• WHAT TO DO: Count how many lines in the records below contain the word "Open", and reply with only that number.

• EXTRACTED RECORDS:
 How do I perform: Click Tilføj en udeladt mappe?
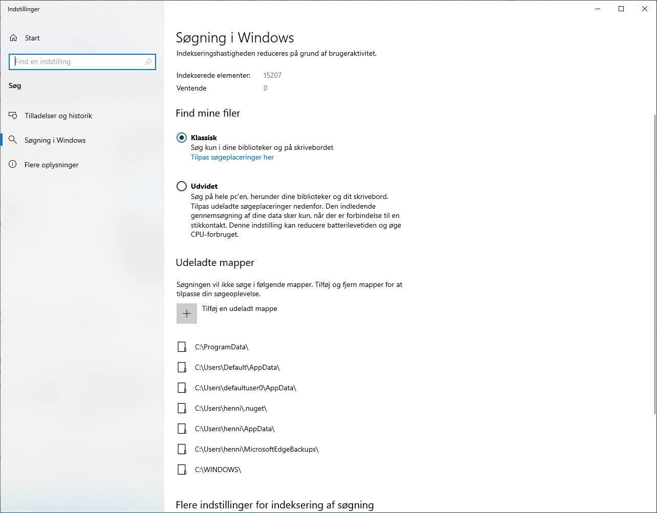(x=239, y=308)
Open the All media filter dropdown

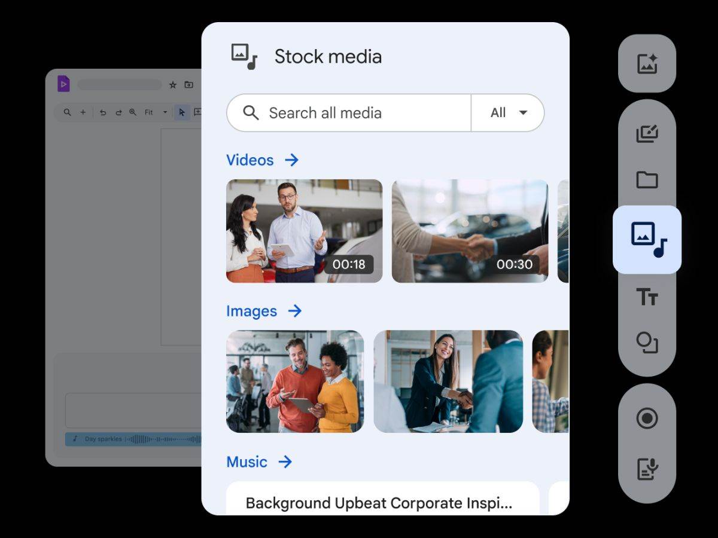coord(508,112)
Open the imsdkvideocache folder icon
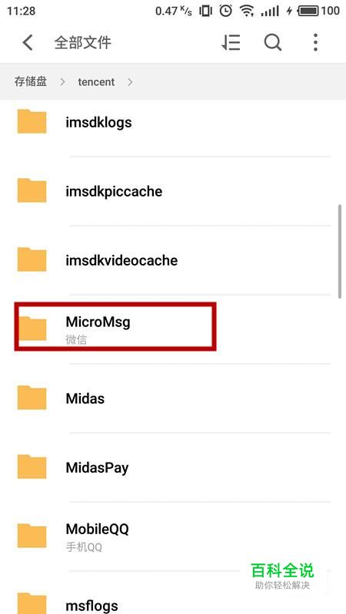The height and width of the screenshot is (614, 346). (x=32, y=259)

• ANSWER TO THE TASK: 2